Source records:
-*-

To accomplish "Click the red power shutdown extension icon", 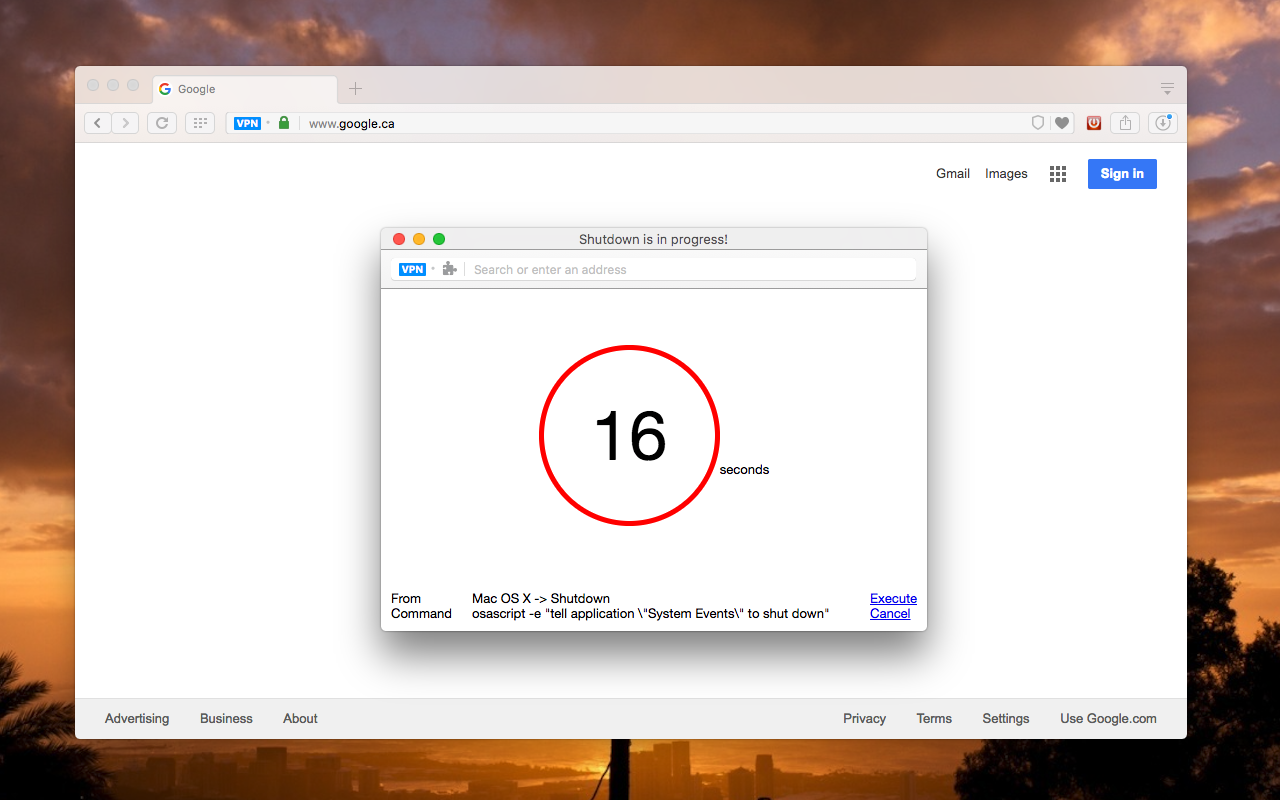I will pos(1094,123).
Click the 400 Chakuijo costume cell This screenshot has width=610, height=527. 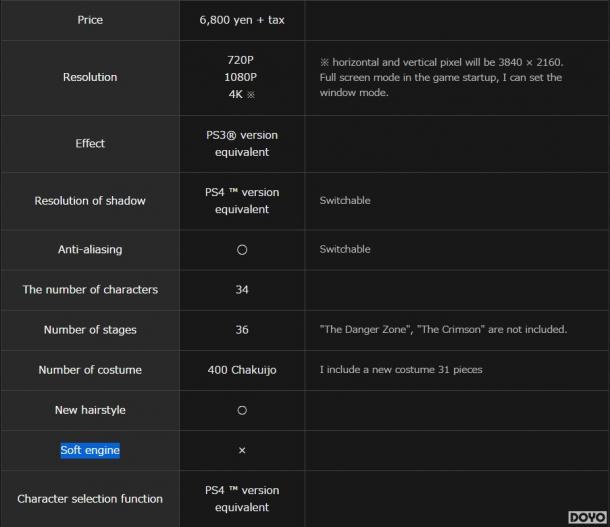pos(242,369)
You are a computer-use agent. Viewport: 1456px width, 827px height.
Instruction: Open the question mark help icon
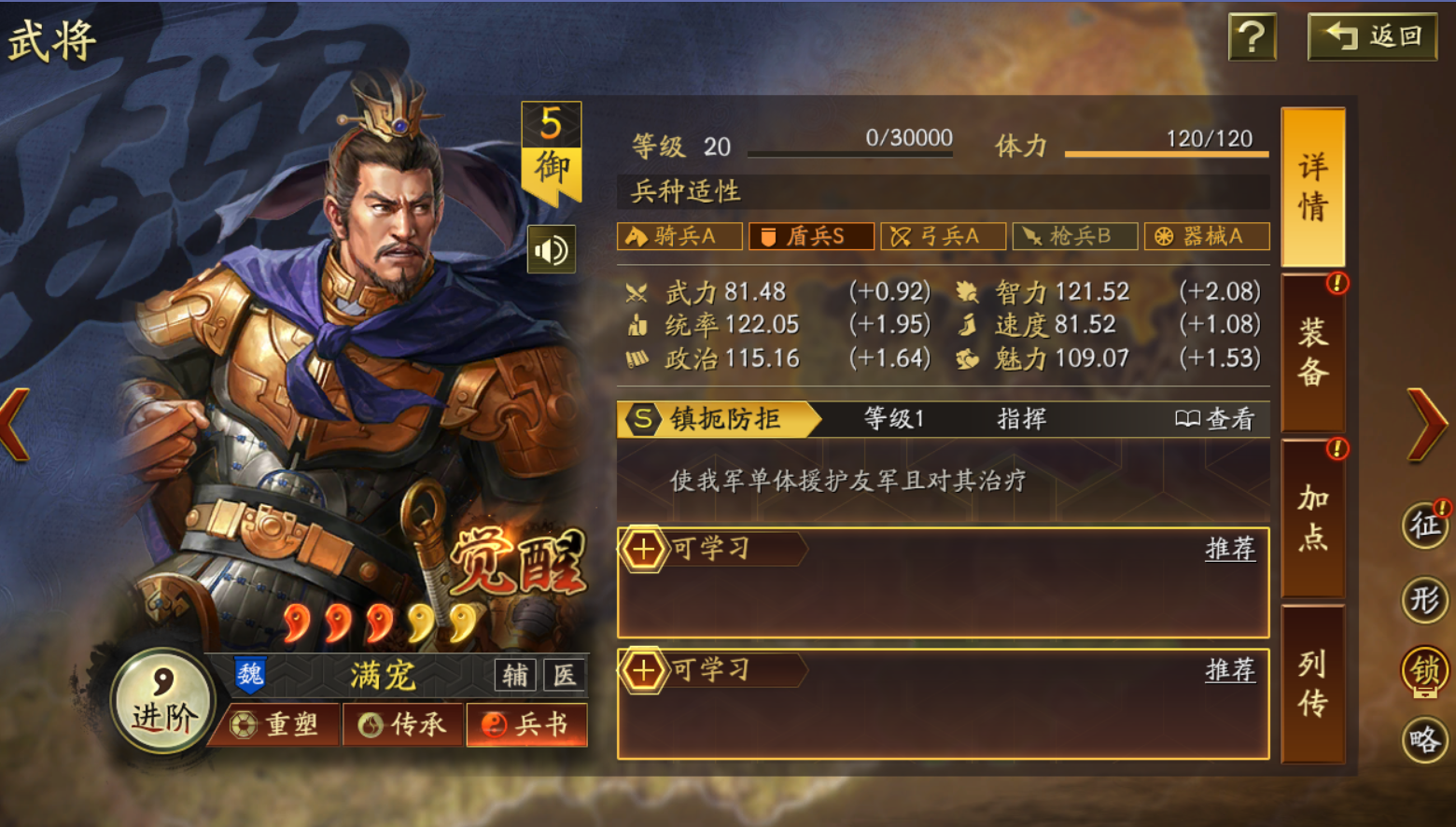pos(1252,37)
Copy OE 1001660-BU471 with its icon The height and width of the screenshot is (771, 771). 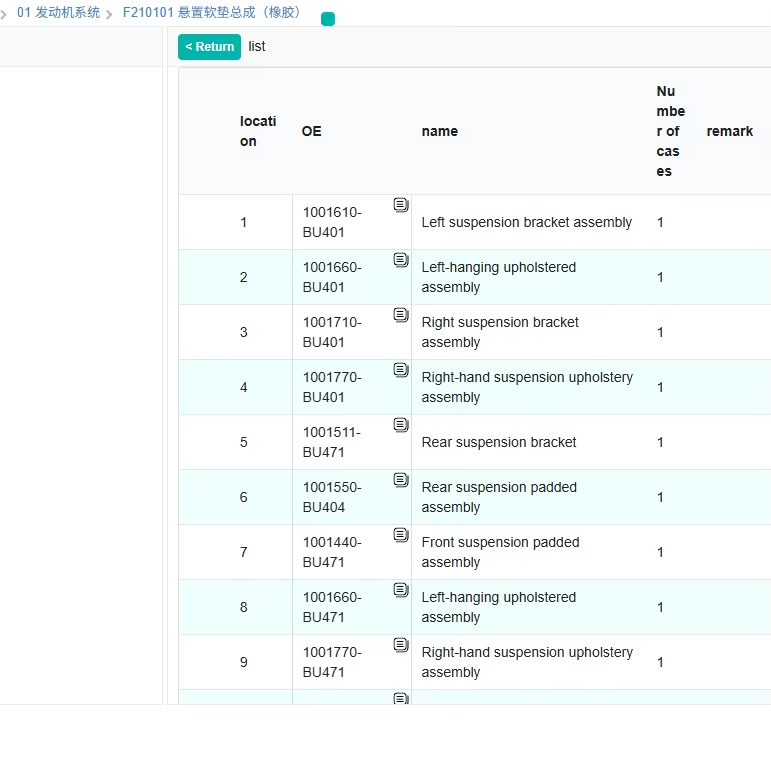(x=401, y=590)
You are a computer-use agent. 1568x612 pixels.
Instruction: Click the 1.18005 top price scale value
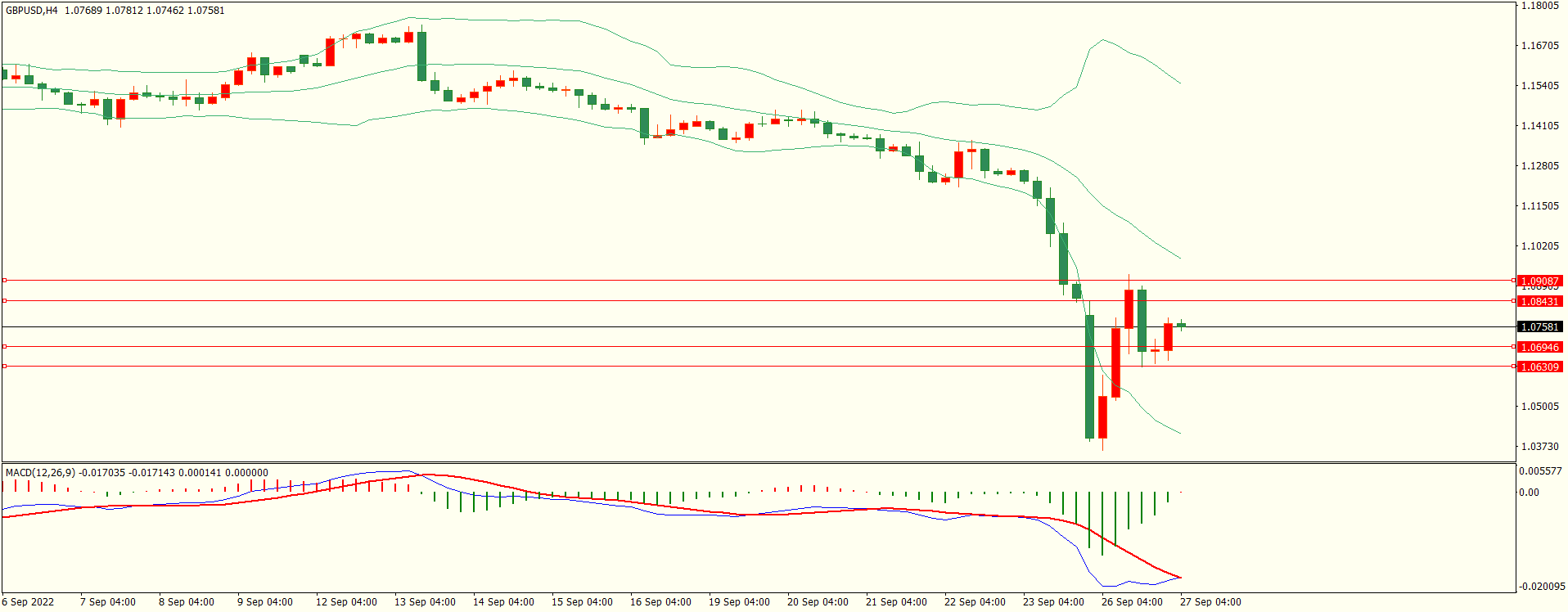(x=1539, y=6)
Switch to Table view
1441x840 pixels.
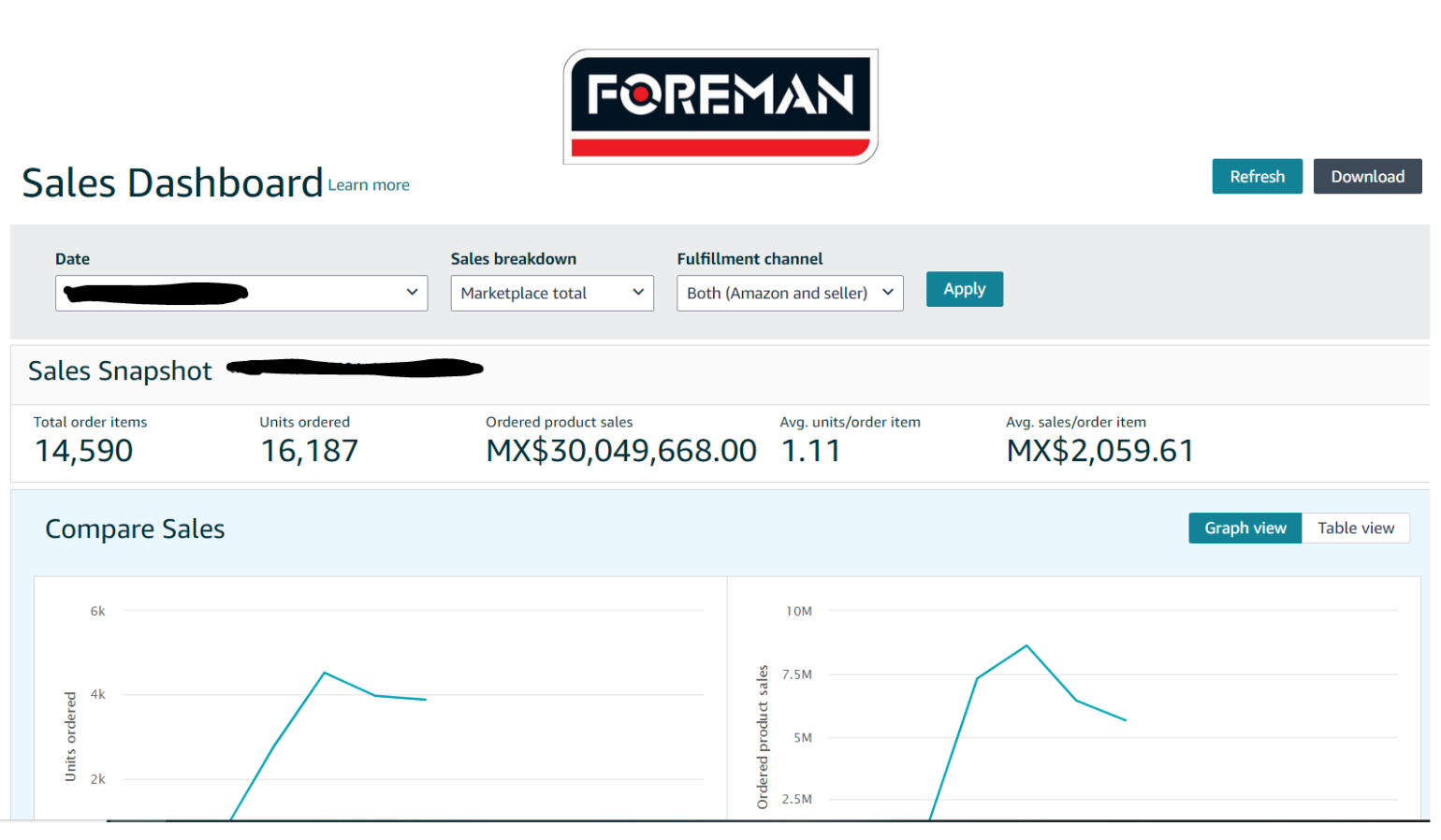1356,528
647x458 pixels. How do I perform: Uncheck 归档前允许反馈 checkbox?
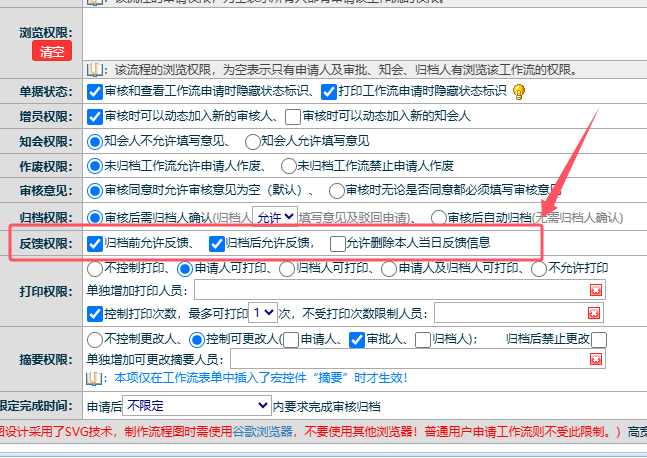tap(95, 242)
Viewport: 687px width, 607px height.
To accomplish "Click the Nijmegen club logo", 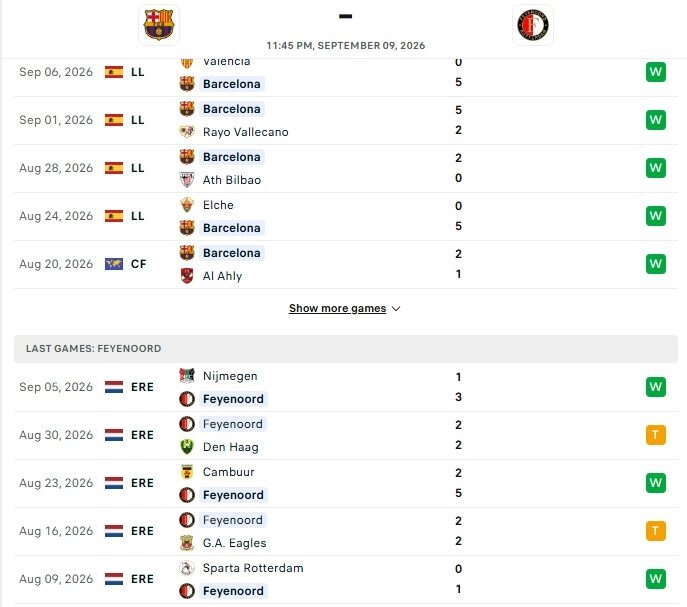I will pyautogui.click(x=187, y=376).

-*-

* Prompt
Tally the lines in the records above that contain the string "computer" and report only the tally.

* Written solution
2